(begin)

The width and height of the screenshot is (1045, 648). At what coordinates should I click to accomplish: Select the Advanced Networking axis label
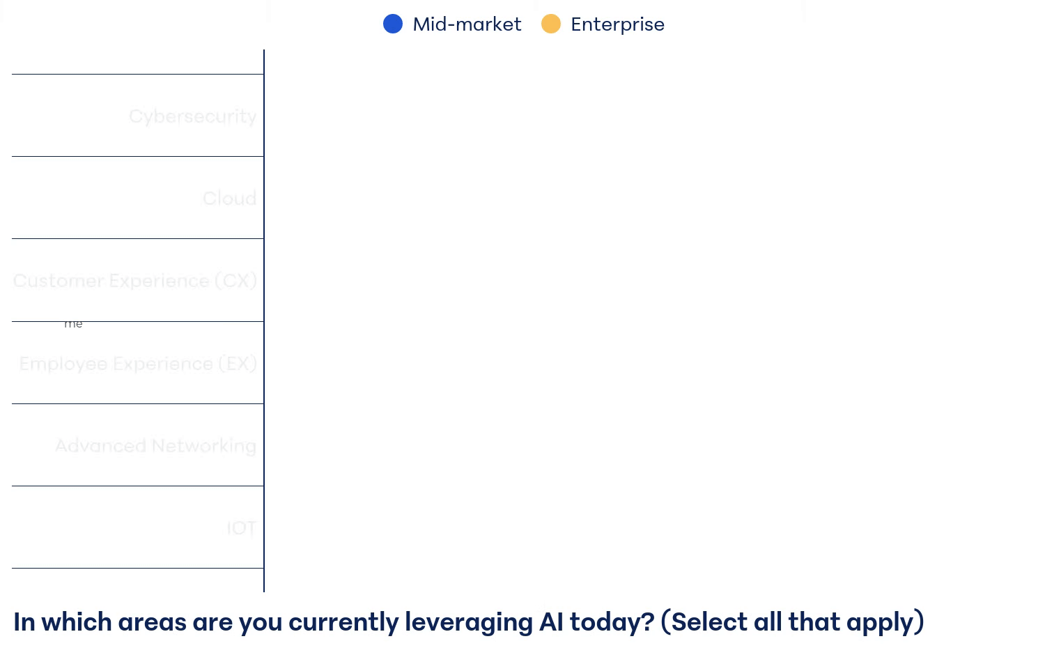tap(155, 446)
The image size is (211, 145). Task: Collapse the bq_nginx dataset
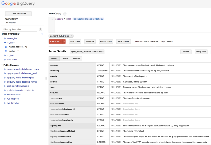point(5,42)
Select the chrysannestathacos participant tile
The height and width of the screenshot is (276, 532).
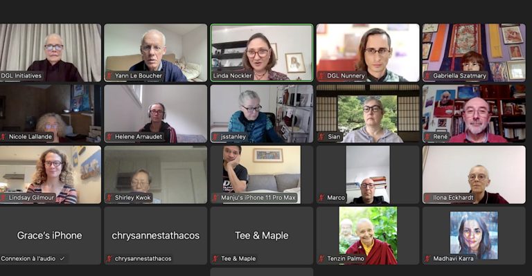click(x=156, y=236)
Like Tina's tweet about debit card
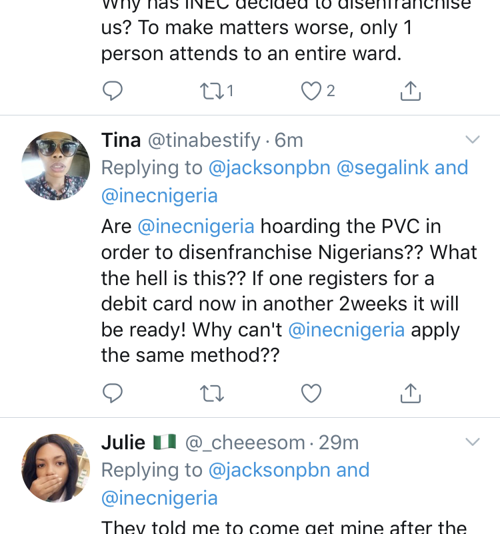Image resolution: width=500 pixels, height=534 pixels. (x=311, y=393)
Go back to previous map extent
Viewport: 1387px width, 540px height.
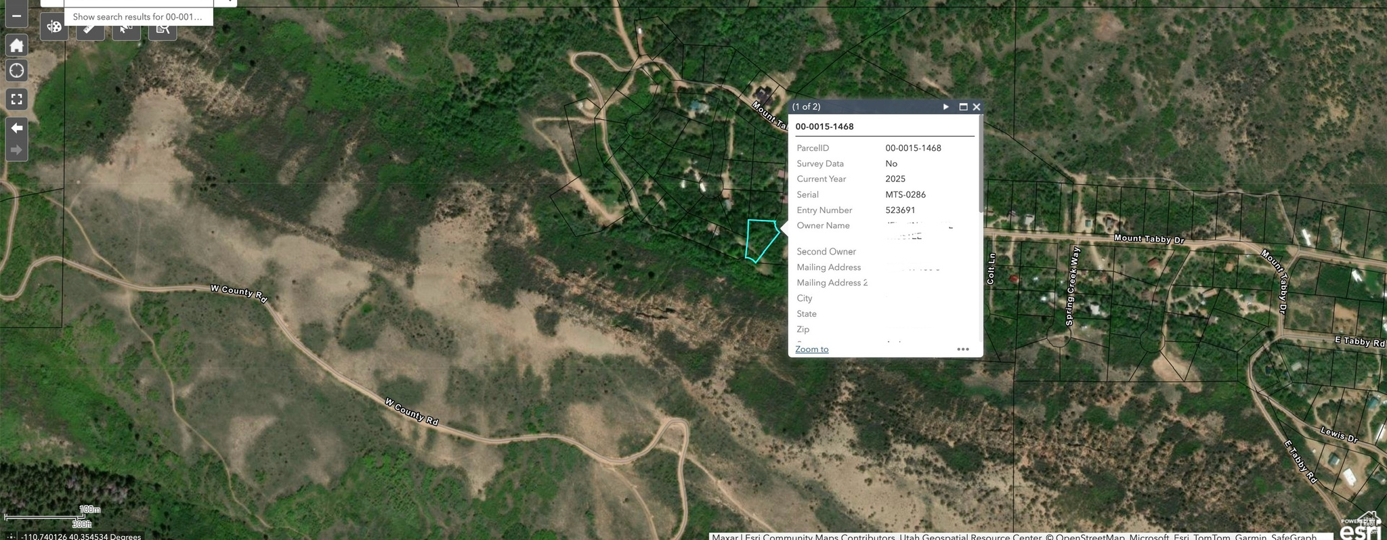point(16,128)
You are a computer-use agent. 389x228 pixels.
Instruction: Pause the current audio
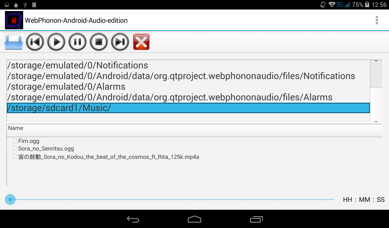point(77,42)
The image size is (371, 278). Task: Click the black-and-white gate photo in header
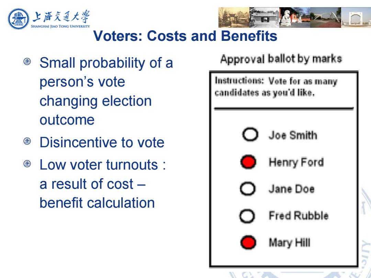click(x=264, y=18)
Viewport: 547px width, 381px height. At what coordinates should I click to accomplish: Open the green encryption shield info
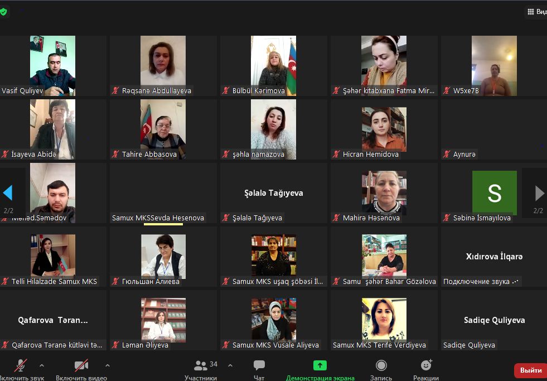(x=3, y=11)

(end)

**Written instruction:** Copy out the entire listing above word for word, leaving out the pictures.

**Exercise result:**
The width and height of the screenshot is (1045, 648). At what coordinates should I click to accomplish: Select the Advanced Networking axis label
tap(155, 446)
The image size is (211, 145). Task: Collapse the bq_nginx dataset
point(5,42)
Select the chrysannestathacos participant tile
The height and width of the screenshot is (276, 532).
click(x=156, y=236)
Like Tina's tweet about debit card
Image resolution: width=500 pixels, height=534 pixels. (x=311, y=393)
Go back to previous map extent
Viewport: 1387px width, 540px height.
point(16,128)
You are a computer-use agent. 389x228 pixels.
Instruction: Pause the current audio
point(77,42)
The image size is (371, 278). Task: Click the black-and-white gate photo in header
click(x=264, y=18)
Viewport: 547px width, 381px height. At what coordinates should I click to accomplish: Open the green encryption shield info
(x=3, y=11)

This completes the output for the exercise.